*** Opening of PROVIDED ENTRIES ***

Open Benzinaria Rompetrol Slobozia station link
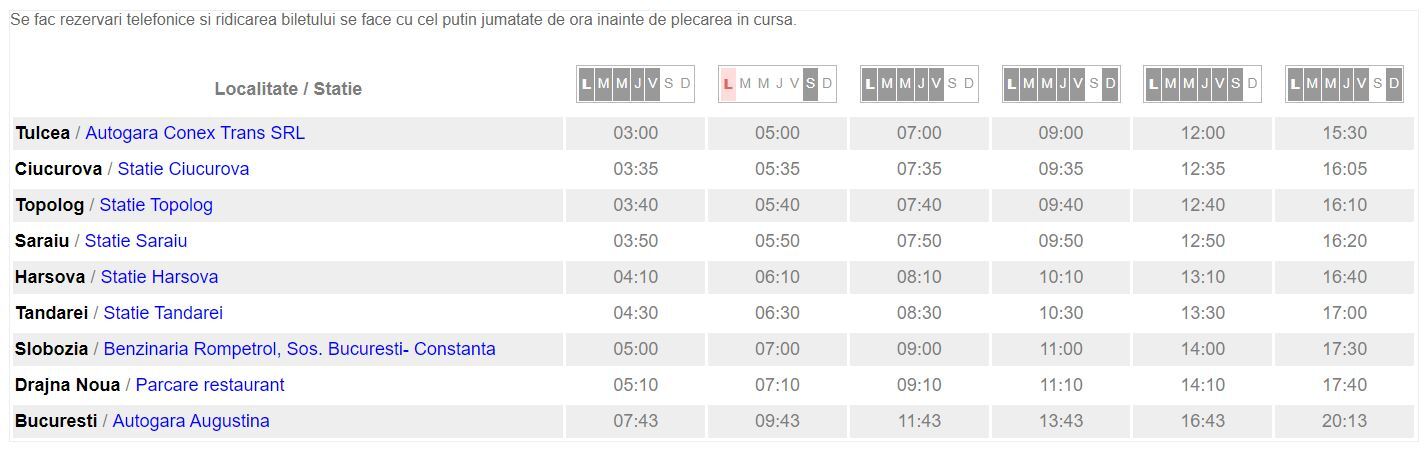 coord(299,349)
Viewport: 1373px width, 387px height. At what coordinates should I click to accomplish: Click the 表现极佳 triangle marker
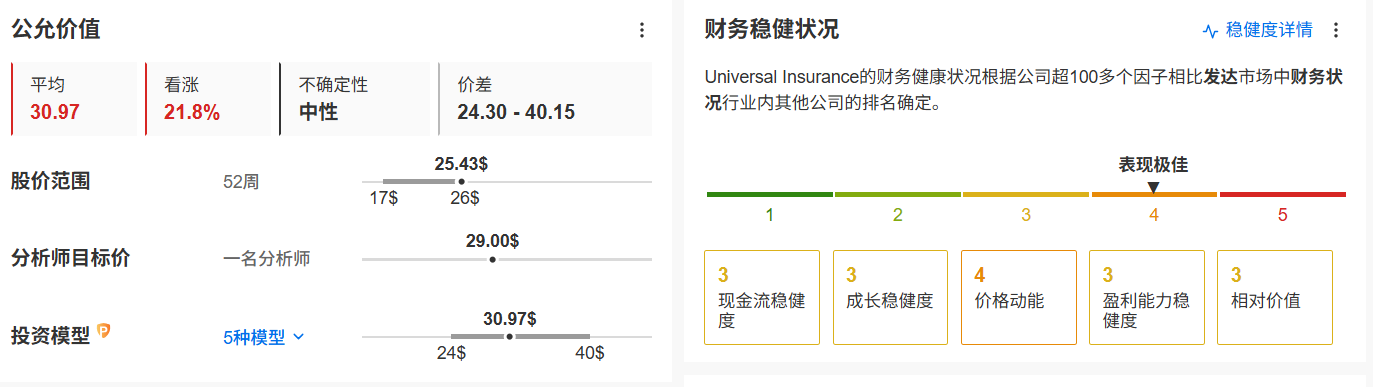pos(1153,187)
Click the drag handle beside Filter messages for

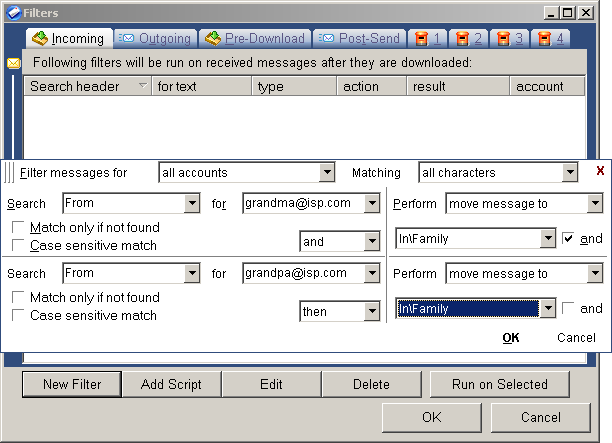tap(11, 172)
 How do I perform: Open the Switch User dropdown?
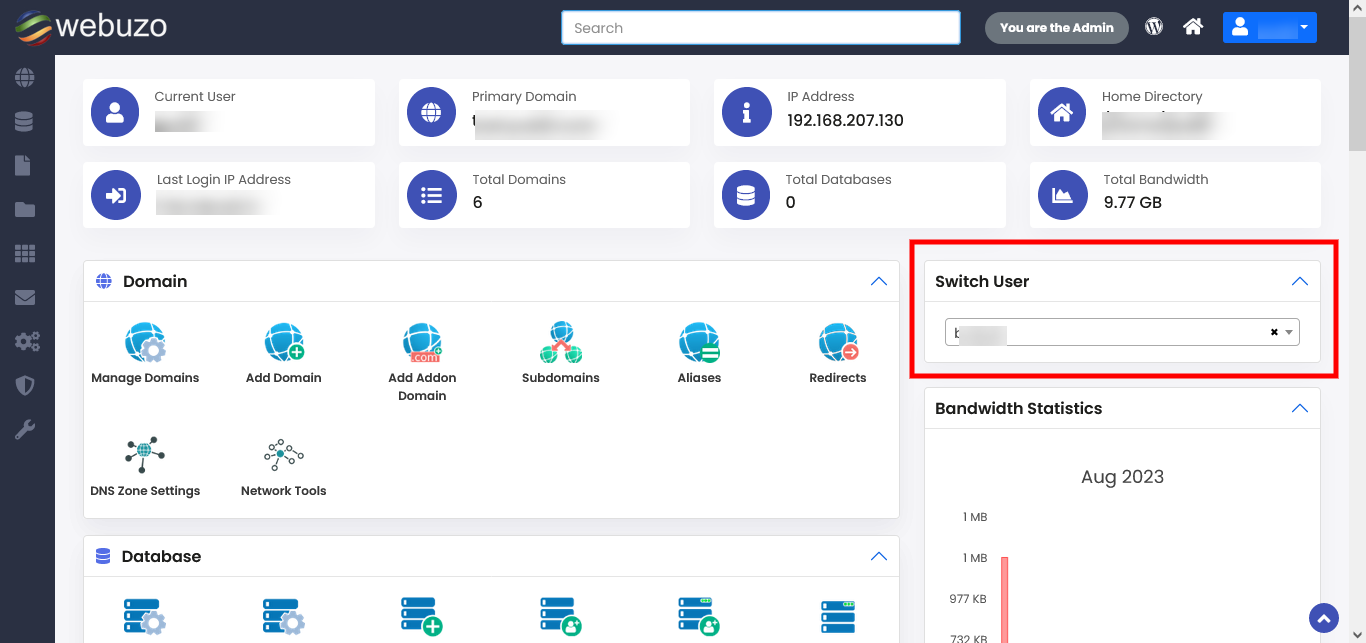point(1121,332)
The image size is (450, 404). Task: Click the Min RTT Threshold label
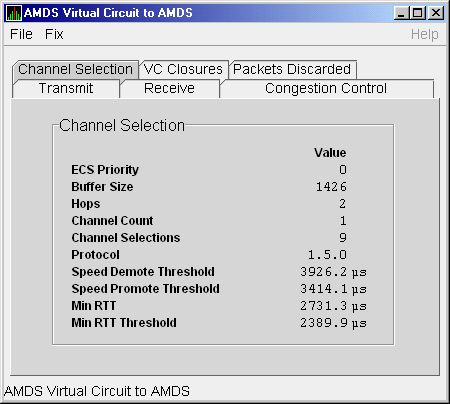pyautogui.click(x=124, y=323)
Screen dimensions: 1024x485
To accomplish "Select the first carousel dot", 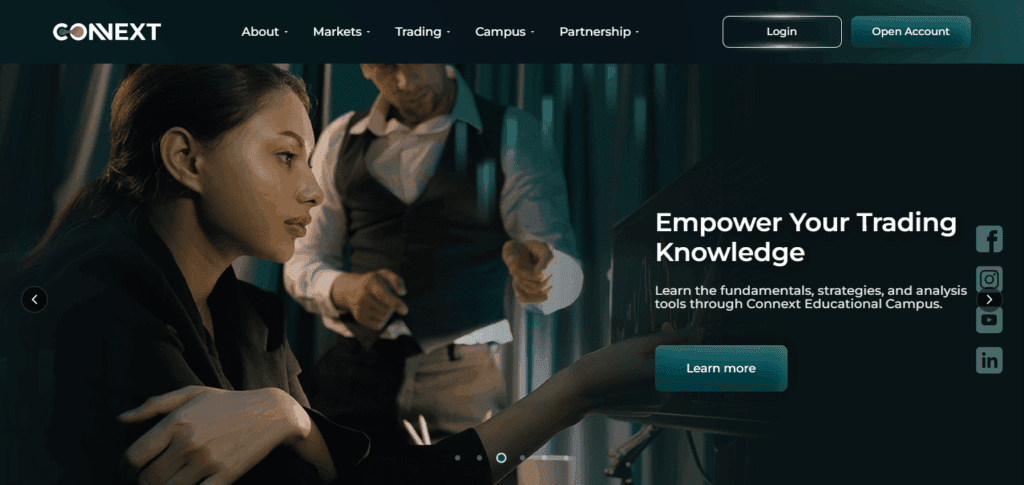I will pos(457,458).
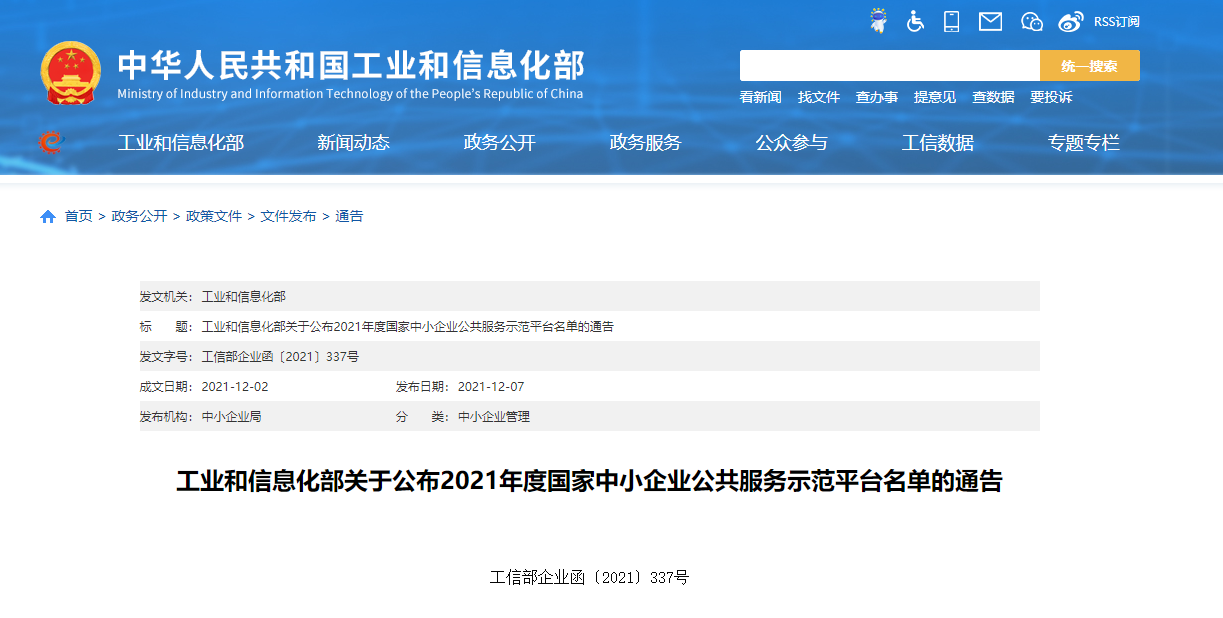1223x618 pixels.
Task: Click the home icon in breadcrumb
Action: 48,216
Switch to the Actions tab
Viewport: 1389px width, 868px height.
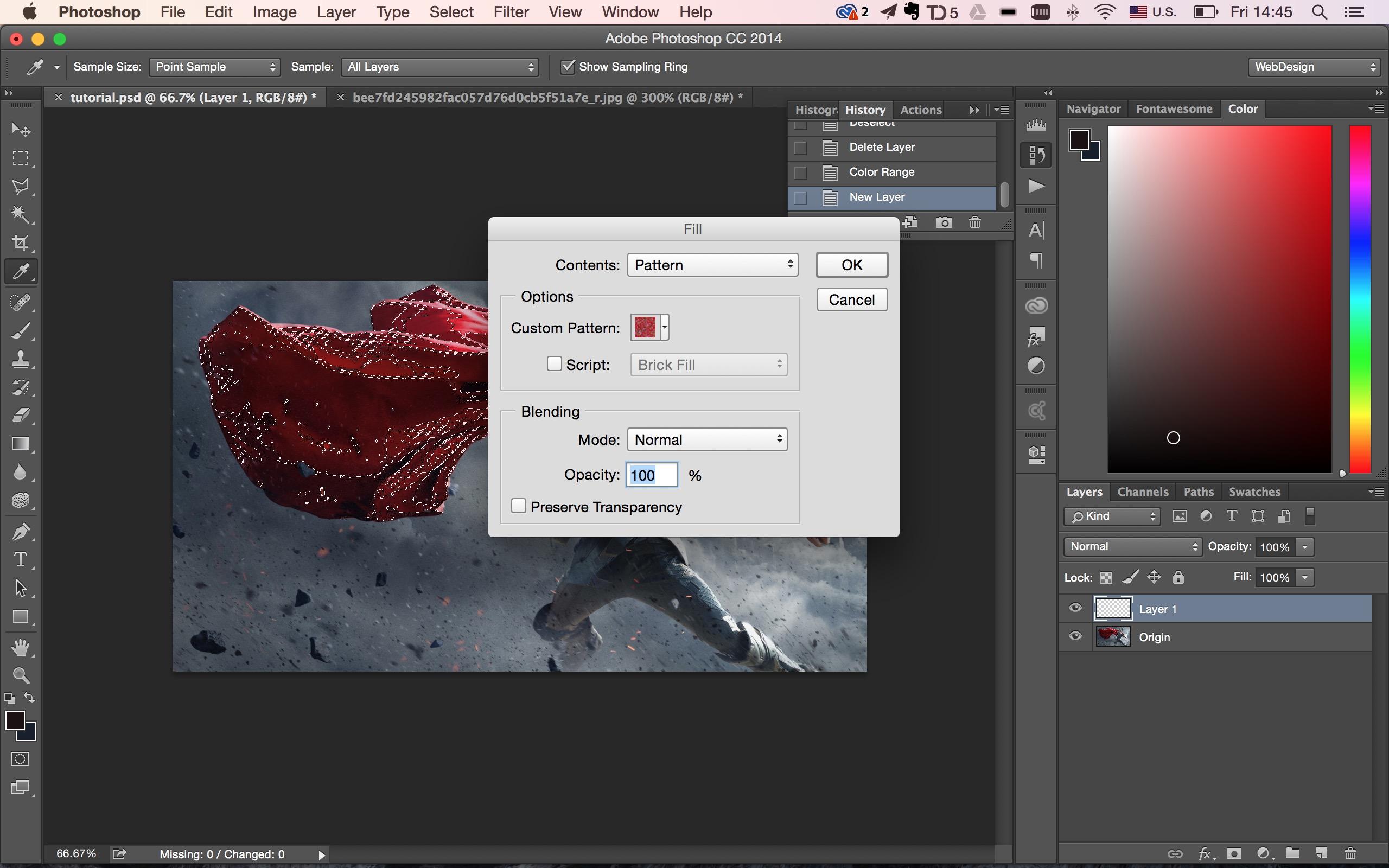click(921, 108)
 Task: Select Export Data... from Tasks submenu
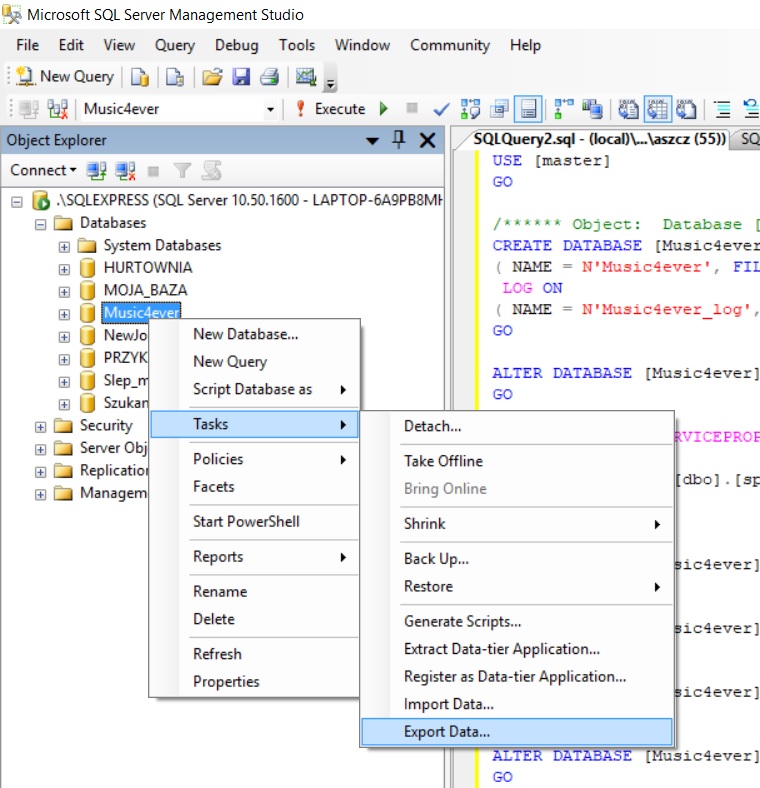[x=447, y=732]
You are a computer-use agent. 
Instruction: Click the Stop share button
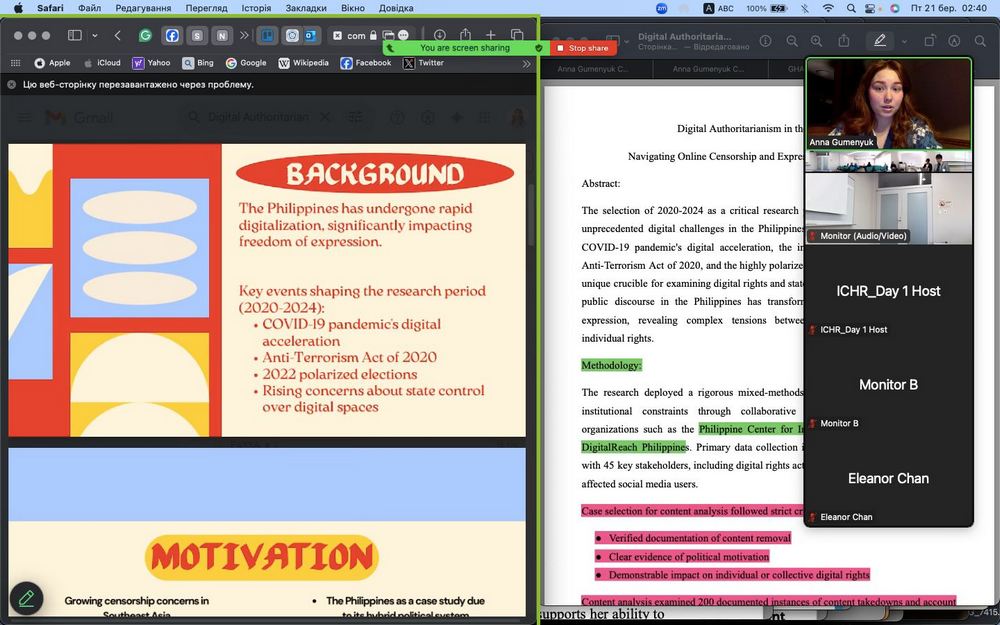(x=582, y=48)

*** Close of PROVIDED ENTRIES ***

## ASSIGNED TASK
The answer should consist only of the lines from the line with "Viewport: 1389px width, 868px height." through the last line of the data, repeated exactly; pictures stay out.

## YOUR SOLUTION
Viewport: 1389px width, 868px height.
click(921, 108)
 Task: Select Export Data... from Tasks submenu
[x=447, y=732]
You are a computer-use agent. 
Instruction: Click the Stop share button
(x=582, y=48)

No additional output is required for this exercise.